Here are some test questions and my responses, did I get these right? These are the ones that I'm least certain about.

1. Show that in every metric space, finite sets are always closed.

Finite sets contain no limit points. Hence every finite set contains all if its limit points.​
2. Suppose that $$\{ N_{a} \}$$ is a collection of disjoint neighborhoods in $$\mathbb{R}^{2}$$. Show that the collection is at most countable.

My proof was a little long but it went roughly like this:
Because the neighborhoods are disjoint and because the rationals are dense in the reals it is possible to locate a point (a, b) where a and b are rational numbers in each neighborhood that is in no other neighborhood. So, we have a 1-1 correspondence between a subset of the countable set $$\mathbb{Q} \times \mathbb{Q}$$ and the neighborhoods in $$\{ N_{a} \}$$. Hence, the set is at most countable. (Looking back, I can see I was thinking of pairwise disjoint, which we never defined... Rudin only mentions that two sets can be disjoint. http://en.wikipedia.org/wiki/Disjoint_sets" makes a distinction between pairwise disjoint and sets that merely have a disjoint intersection. I think a variation of this proof might still work, so can I even hope for partial credit?? Maybe?)​
3. Let p be a point in an arbitrary metric space X. Let $$A=\bigcap_{r \in \mathbb{R} >0} N_{r}(p)$$ the intersection of all neighborhoods of p. Prove that A={p}.

I said that a nested intersection of open sets could not be empty, and p is the only element contained in every set hence the intersection must be p.​
4. For a metric space X and a function $$f:X \rightarrow \mathbb{R}$$ define Z(f) as the set of all x in X such that f(x) = 0. Show that if f is continuous, then Z(f) is closed.

I said that {0} is a closed set in $$\mathbb{R}$$ because it is finite. Hence $$f^{-1}(\{ 0 \})$$ must be a closed set in X because f is continuous.​

If you can let me know if any of these seem right or wrong it be a big help! I'm freaking out about my grade.

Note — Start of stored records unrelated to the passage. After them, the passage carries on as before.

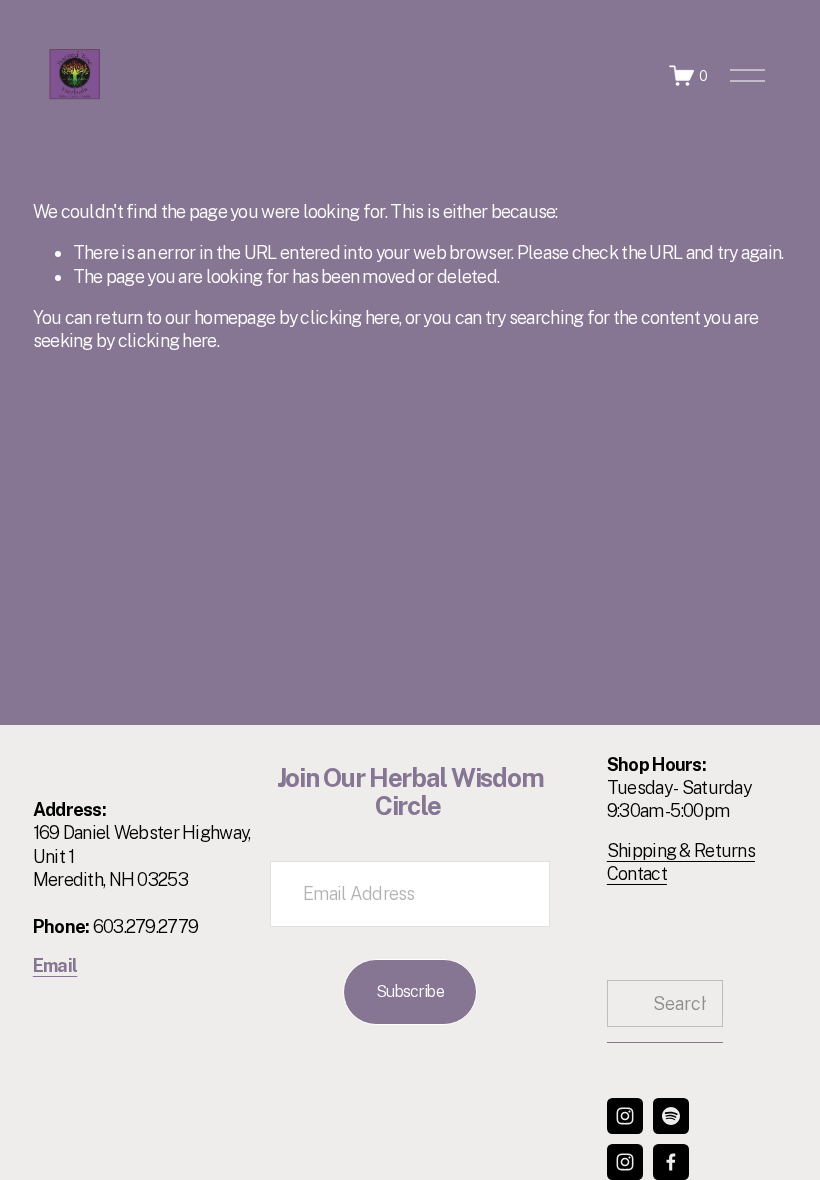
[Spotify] (671, 1116)
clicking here (349, 317)
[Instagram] (625, 1116)
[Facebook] (671, 1162)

Last edited by a moderator: Apr 23, 2017 at 2:10 PM
2. Jul 11, 2008

### futurebird

No. 1 should read: "Finite sets contain no limit points. Hence every finite set contains all of its limit points."

3. Jul 11, 2008

### futurebird

Maybe I should move this post to the analysis forum?

4. Jul 11, 2008

### Dick

The only answer that's wrong big time is 3). An intersection of open sets CAN be empty, try the intersection of the intervals (0,1/n), and you can't use that p is the only point common to all the neighborhoods in the proof, that what you are trying to prove. For 2) Rudin clearly means pairwise disjoint. Otherwise it wouldn't be true.

5. Jul 11, 2008

### futurebird

An intersection of nested open neighborhoods can't be empty, though, right?

6. Jul 11, 2008

### Dick

'nested' usually just means the (n+1)th neighborhood is contained in nth neighborhood. So the example I gave is nested. The set of the intersection of all neighborhoods of p isn't empty, since as you said, they all contain p. Your job is to show that the intersection is ONLY p.

7. Jul 11, 2008

### futurebird

Ah crud. Would it have been enough to show that given any point in a neighborhood of P there is a set smaller than that neighborhood that excludes it? Or is there more to it than that?

8. Jul 11, 2008

### Dick

That's it. If there is a point q in the intersection that's not equal to p, construct a neighborhood that excludes it. Proof by contradiction.